— WHAT YOU NEED TO DO —
Write each entry out again exactly as it was given.

###

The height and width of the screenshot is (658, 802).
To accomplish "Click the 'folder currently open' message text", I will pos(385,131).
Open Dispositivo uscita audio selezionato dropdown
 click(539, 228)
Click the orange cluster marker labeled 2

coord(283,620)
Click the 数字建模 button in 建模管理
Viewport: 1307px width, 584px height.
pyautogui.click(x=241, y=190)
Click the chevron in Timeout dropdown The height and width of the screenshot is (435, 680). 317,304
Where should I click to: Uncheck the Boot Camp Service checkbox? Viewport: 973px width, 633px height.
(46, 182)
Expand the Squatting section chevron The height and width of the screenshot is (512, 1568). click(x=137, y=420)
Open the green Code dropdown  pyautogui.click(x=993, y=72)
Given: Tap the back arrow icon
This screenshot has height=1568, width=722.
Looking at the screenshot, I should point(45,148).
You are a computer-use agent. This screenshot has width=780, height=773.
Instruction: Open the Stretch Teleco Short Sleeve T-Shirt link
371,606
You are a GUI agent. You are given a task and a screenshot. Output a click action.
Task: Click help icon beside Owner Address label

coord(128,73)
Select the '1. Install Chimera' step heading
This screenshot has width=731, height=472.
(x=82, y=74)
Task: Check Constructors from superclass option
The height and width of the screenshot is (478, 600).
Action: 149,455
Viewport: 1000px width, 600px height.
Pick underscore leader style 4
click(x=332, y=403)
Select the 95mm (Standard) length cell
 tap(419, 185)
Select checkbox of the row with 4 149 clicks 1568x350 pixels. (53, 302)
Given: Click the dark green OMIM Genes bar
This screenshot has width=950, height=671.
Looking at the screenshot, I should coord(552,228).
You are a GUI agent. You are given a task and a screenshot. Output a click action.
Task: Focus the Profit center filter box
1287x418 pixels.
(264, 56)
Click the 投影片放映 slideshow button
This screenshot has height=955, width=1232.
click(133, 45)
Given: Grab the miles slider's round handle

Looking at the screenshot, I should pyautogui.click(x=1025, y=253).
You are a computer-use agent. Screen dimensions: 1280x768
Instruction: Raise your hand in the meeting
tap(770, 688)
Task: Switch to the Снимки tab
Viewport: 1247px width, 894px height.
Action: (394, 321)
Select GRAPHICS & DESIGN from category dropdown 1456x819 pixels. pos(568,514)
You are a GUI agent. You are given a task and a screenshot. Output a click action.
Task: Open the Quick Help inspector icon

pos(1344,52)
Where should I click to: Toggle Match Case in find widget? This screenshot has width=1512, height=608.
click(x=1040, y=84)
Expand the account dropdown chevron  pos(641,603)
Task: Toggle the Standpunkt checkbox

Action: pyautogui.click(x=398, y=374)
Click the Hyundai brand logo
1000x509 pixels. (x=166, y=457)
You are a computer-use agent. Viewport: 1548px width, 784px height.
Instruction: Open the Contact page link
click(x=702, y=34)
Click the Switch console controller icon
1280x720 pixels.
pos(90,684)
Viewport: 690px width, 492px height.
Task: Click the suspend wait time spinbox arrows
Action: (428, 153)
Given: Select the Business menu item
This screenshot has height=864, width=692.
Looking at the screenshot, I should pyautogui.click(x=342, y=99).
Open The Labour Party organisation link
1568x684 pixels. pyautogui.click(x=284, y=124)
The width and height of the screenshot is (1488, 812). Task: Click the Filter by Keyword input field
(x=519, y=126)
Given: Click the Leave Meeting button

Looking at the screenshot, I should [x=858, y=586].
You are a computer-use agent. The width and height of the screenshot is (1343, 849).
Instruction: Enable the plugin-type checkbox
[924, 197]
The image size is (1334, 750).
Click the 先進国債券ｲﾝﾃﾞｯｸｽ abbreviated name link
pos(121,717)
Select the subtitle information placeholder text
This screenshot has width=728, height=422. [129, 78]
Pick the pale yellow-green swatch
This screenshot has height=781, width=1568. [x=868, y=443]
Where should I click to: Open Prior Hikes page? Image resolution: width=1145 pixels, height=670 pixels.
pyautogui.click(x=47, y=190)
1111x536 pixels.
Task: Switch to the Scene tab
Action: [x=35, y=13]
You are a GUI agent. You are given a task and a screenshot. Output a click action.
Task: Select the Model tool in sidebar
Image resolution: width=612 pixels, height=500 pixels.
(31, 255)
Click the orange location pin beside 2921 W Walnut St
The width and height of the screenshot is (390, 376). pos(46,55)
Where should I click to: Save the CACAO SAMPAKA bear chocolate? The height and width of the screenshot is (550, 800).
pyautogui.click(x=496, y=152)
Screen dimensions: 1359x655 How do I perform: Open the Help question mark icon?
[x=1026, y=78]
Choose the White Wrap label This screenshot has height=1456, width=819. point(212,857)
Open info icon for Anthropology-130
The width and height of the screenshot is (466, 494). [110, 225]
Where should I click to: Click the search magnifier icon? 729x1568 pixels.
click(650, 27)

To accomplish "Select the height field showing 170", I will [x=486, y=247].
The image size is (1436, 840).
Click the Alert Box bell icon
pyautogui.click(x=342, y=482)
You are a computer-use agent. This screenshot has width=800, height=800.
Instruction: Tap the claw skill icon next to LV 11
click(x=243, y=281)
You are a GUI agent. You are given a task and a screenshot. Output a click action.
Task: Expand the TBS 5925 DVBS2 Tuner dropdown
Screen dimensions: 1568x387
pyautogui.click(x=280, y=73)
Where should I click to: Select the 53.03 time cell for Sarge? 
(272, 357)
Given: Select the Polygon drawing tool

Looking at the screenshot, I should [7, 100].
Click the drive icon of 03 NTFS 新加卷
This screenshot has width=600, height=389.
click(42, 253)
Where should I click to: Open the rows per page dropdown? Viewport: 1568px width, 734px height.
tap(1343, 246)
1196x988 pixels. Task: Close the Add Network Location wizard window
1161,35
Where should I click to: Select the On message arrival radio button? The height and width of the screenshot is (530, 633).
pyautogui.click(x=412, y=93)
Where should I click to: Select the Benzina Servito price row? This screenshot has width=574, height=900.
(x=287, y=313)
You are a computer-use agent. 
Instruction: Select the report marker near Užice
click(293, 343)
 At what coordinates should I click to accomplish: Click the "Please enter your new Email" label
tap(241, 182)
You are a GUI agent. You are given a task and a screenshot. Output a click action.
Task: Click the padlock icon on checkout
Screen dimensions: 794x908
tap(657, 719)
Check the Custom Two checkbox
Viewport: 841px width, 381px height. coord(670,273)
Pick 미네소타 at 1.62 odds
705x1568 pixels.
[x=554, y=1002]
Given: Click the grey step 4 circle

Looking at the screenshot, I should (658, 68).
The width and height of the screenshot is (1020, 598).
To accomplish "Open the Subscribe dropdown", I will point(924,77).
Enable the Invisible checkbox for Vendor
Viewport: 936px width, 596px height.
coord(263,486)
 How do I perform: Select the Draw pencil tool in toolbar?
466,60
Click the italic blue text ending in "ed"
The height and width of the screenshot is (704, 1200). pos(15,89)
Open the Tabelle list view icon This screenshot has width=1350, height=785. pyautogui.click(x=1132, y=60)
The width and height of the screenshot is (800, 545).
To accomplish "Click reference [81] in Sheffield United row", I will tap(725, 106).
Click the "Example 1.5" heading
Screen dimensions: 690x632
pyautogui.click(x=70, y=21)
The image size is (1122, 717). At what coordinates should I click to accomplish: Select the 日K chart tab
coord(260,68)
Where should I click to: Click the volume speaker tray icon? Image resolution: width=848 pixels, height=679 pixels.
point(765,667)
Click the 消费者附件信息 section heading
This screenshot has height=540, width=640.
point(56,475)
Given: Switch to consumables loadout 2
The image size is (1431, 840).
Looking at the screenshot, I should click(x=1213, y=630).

###

— ANSWER FOR THIS EXERCISE —
The height and width of the screenshot is (658, 802).
To accomplish "Click the 'folder currently open' message text", I will pos(385,131).
Open Dispositivo uscita audio selezionato dropdown
 click(539, 228)
Click the orange cluster marker labeled 2

coord(283,620)
Click the 数字建模 button in 建模管理
Viewport: 1307px width, 584px height.
pyautogui.click(x=241, y=190)
Click the chevron in Timeout dropdown The height and width of the screenshot is (435, 680). 317,304
Where should I click to: Uncheck the Boot Camp Service checkbox? Viewport: 973px width, 633px height.
(46, 182)
Expand the Squatting section chevron The height and width of the screenshot is (512, 1568). click(x=137, y=420)
Open the green Code dropdown  pyautogui.click(x=993, y=72)
Given: Tap the back arrow icon
This screenshot has height=1568, width=722.
Looking at the screenshot, I should point(45,148).
You are a computer-use agent. This screenshot has width=780, height=773.
Instruction: Open the Stretch Teleco Short Sleeve T-Shirt link
371,606
You are a GUI agent. You are given a task and a screenshot. Output a click action.
Task: Click help icon beside Owner Address label

coord(128,73)
Select the '1. Install Chimera' step heading
This screenshot has width=731, height=472.
(x=82, y=74)
Task: Check Constructors from superclass option
The height and width of the screenshot is (478, 600).
Action: 149,455
Viewport: 1000px width, 600px height.
Pick underscore leader style 4
click(x=332, y=403)
Select the 95mm (Standard) length cell
 tap(419, 185)
Select checkbox of the row with 4 149 clicks 1568x350 pixels. (53, 302)
Given: Click the dark green OMIM Genes bar
This screenshot has width=950, height=671.
Looking at the screenshot, I should coord(552,228).
You are a GUI agent. You are given a task and a screenshot. Output a click action.
Task: Focus the Profit center filter box
1287x418 pixels.
(264, 56)
Click the 投影片放映 slideshow button
This screenshot has height=955, width=1232.
click(133, 45)
Given: Grab the miles slider's round handle

Looking at the screenshot, I should pyautogui.click(x=1025, y=253).
You are a computer-use agent. Screen dimensions: 1280x768
Instruction: Raise your hand in the meeting
tap(770, 688)
Task: Switch to the Снимки tab
Viewport: 1247px width, 894px height.
Action: (394, 321)
Select GRAPHICS & DESIGN from category dropdown 1456x819 pixels. pos(568,514)
You are a GUI agent. You are given a task and a screenshot. Output a click action.
Task: Open the Quick Help inspector icon

pos(1344,52)
Where should I click to: Toggle Match Case in find widget? This screenshot has width=1512, height=608.
click(x=1040, y=84)
Expand the account dropdown chevron  pos(641,603)
Task: Toggle the Standpunkt checkbox

Action: pyautogui.click(x=398, y=374)
Click the Hyundai brand logo
1000x509 pixels. (x=166, y=457)
You are a computer-use agent. Viewport: 1548px width, 784px height.
Instruction: Open the Contact page link
click(x=702, y=34)
Click the Switch console controller icon
1280x720 pixels.
pos(90,684)
Viewport: 690px width, 492px height.
Task: Click the suspend wait time spinbox arrows
Action: (428, 153)
Given: Select the Business menu item
This screenshot has height=864, width=692.
Looking at the screenshot, I should pyautogui.click(x=342, y=99).
Open The Labour Party organisation link
1568x684 pixels. pyautogui.click(x=284, y=124)
The width and height of the screenshot is (1488, 812). Task: Click the Filter by Keyword input field
(x=519, y=126)
Given: Click the Leave Meeting button

Looking at the screenshot, I should [x=858, y=586].
You are a computer-use agent. The width and height of the screenshot is (1343, 849).
Instruction: Enable the plugin-type checkbox
[924, 197]
The image size is (1334, 750).
Click the 先進国債券ｲﾝﾃﾞｯｸｽ abbreviated name link
pos(121,717)
Select the subtitle information placeholder text
This screenshot has width=728, height=422. [129, 78]
Pick the pale yellow-green swatch
This screenshot has height=781, width=1568. [x=868, y=443]
Where should I click to: Open Prior Hikes page? Image resolution: width=1145 pixels, height=670 pixels.
pyautogui.click(x=47, y=190)
1111x536 pixels.
Task: Switch to the Scene tab
Action: [x=35, y=13]
You are a GUI agent. You are given a task and a screenshot. Output a click action.
Task: Select the Model tool in sidebar
Image resolution: width=612 pixels, height=500 pixels.
(31, 255)
Click the orange location pin beside 2921 W Walnut St
The width and height of the screenshot is (390, 376). pos(46,55)
Where should I click to: Save the CACAO SAMPAKA bear chocolate? The height and width of the screenshot is (550, 800).
pyautogui.click(x=496, y=152)
Screen dimensions: 1359x655 How do I perform: Open the Help question mark icon?
[x=1026, y=78]
Choose the White Wrap label This screenshot has height=1456, width=819. point(212,857)
Open info icon for Anthropology-130
The width and height of the screenshot is (466, 494). [110, 225]
Where should I click to: Click the search magnifier icon? 729x1568 pixels.
click(650, 27)

To accomplish "Select the height field showing 170", I will [x=486, y=247].
The image size is (1436, 840).
Click the Alert Box bell icon
pyautogui.click(x=342, y=482)
You are a computer-use agent. This screenshot has width=800, height=800.
Instruction: Tap the claw skill icon next to LV 11
click(x=243, y=281)
You are a GUI agent. You are given a task and a screenshot. Output a click action.
Task: Expand the TBS 5925 DVBS2 Tuner dropdown
Screen dimensions: 1568x387
pyautogui.click(x=280, y=73)
Where should I click to: Select the 53.03 time cell for Sarge? 
(272, 357)
Given: Select the Polygon drawing tool

Looking at the screenshot, I should [7, 100].
Click the drive icon of 03 NTFS 新加卷
This screenshot has width=600, height=389.
click(42, 253)
Where should I click to: Open the rows per page dropdown? Viewport: 1568px width, 734px height.
tap(1343, 246)
1196x988 pixels. Task: Close the Add Network Location wizard window
1161,35
Where should I click to: Select the On message arrival radio button? The height and width of the screenshot is (530, 633).
pyautogui.click(x=412, y=93)
Where should I click to: Select the Benzina Servito price row? This screenshot has width=574, height=900.
(x=287, y=313)
You are a computer-use agent. 
Instruction: Select the report marker near Užice
click(293, 343)
 At what coordinates should I click to accomplish: Click the "Please enter your new Email" label
tap(241, 182)
You are a GUI agent. You are given a task and a screenshot. Output a click action.
Task: Click the padlock icon on checkout
Screen dimensions: 794x908
tap(657, 719)
Check the Custom Two checkbox
Viewport: 841px width, 381px height. coord(670,273)
Pick 미네소타 at 1.62 odds
705x1568 pixels.
[x=554, y=1002]
Given: Click the grey step 4 circle

Looking at the screenshot, I should (658, 68).
The width and height of the screenshot is (1020, 598).
To accomplish "Open the Subscribe dropdown", I will point(924,77).
Enable the Invisible checkbox for Vendor
Viewport: 936px width, 596px height.
coord(263,486)
 How do I perform: Select the Draw pencil tool in toolbar?
466,60
Click the italic blue text ending in "ed"
The height and width of the screenshot is (704, 1200). pos(15,89)
Open the Tabelle list view icon This screenshot has width=1350, height=785. pyautogui.click(x=1132, y=60)
The width and height of the screenshot is (800, 545).
To accomplish "Click reference [81] in Sheffield United row", I will tap(725, 106).
Click the "Example 1.5" heading
Screen dimensions: 690x632
pyautogui.click(x=70, y=21)
The image size is (1122, 717). At what coordinates should I click to accomplish: Select the 日K chart tab
coord(260,68)
Where should I click to: Click the volume speaker tray icon? Image resolution: width=848 pixels, height=679 pixels.
point(765,667)
Click the 消费者附件信息 section heading
This screenshot has height=540, width=640.
point(56,475)
Given: Switch to consumables loadout 2
The image size is (1431, 840).
Looking at the screenshot, I should click(x=1213, y=630).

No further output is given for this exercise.